Eurozone crisis to cut SA growth

World manufacturing activity contracted further in July this year as advanced and emerging economies experienced pressure.
World manufacturing activity contracted further in July this year as advanced and emerging economies experienced pressure.

Should export sales to the euro area be only 5% lower than in 2011, the Industrial Development Corporation estimates that domestic growth will contract by R5.9-billion and 187 00 jobs will be lost.

A macroeconomic impact analysis conducted by the IDC's National Development Finance Institute said the eurozone crisis continued to hinder economic activity around the globe.
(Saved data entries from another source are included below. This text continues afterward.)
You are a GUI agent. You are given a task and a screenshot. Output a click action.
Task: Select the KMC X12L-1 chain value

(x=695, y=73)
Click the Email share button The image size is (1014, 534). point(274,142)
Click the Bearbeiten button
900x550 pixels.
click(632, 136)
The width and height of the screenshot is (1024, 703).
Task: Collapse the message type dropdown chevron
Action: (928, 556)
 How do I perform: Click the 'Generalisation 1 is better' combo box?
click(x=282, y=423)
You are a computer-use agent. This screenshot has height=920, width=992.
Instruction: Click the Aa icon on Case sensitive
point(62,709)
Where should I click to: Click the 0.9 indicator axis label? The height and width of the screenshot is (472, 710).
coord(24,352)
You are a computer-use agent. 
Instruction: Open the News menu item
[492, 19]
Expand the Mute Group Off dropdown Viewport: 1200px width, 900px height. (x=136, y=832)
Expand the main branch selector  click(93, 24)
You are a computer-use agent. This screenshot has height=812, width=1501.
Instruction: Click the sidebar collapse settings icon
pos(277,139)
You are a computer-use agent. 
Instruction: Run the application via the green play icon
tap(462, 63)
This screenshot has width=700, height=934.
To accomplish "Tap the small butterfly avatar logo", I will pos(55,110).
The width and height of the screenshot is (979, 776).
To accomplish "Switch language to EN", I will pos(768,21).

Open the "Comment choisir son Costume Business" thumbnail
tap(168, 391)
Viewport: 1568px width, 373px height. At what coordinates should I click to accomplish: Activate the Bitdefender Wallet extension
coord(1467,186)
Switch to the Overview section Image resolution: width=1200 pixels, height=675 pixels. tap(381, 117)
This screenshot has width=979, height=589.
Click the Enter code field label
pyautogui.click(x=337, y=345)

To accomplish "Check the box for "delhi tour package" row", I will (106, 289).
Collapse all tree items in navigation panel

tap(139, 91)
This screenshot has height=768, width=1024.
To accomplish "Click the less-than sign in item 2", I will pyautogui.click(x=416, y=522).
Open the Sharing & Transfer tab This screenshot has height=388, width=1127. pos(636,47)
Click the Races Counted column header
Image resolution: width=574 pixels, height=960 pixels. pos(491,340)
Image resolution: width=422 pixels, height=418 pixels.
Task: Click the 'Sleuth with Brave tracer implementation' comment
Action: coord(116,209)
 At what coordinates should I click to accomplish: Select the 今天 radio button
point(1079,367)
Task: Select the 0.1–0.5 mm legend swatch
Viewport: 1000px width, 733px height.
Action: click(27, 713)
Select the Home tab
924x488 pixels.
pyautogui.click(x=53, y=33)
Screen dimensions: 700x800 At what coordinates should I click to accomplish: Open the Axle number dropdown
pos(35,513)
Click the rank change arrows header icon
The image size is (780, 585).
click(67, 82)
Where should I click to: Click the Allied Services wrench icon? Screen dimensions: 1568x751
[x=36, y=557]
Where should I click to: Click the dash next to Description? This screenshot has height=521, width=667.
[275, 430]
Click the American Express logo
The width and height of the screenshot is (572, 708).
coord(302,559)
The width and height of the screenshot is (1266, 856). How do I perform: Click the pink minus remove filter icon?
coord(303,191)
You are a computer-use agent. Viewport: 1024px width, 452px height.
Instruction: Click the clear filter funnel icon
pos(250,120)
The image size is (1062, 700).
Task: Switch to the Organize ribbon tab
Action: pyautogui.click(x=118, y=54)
If the detrimental effect on trading patterns continued, South Africa would be one of the Brics (Brazil, Russia, India, China and South Africa) economies most affected.

"Lower export sales to European markets (-6.2% or close to R5.4-billion less) and more subdued demand in Asia (export growth of 6.5%) and the Americas (4.6% growth) contributed to a substantial deterioration in the trade deficit to a cumulative R51.1-billion during the first semester of 2012, as compared to a R2.5-billion deficit over the corresponding period last year," the IDC report said. "The eurozone is an important export market for many economies, consuming more than 34% of Russia's merchandise exports, about 14% of China's, almost 18% of Brazil's, close to 17% of South Africa's and just more than 13% of the United States's merchandise export basket."

World manufacturing activity contracted further in July this year as advanced and emerging economies experienced pressure. The local manufacturing sector shed about 44 000 jobs in the second quarter relative to the opening quarter of 2012.

The report found that if export sales to the eurozone dropped by 5%  there would be a 0.4% contraction in manufacturing value-add.

The report also warned that a worse than anticipated slowdown in key emerging markets such as China and India would place commodities exporters under increasing strain.

Because of strong industry linkages, the economy-wide impact would extend beyond agriculture, mining and manufacturing to numerous service-related sectors such as transport and finance.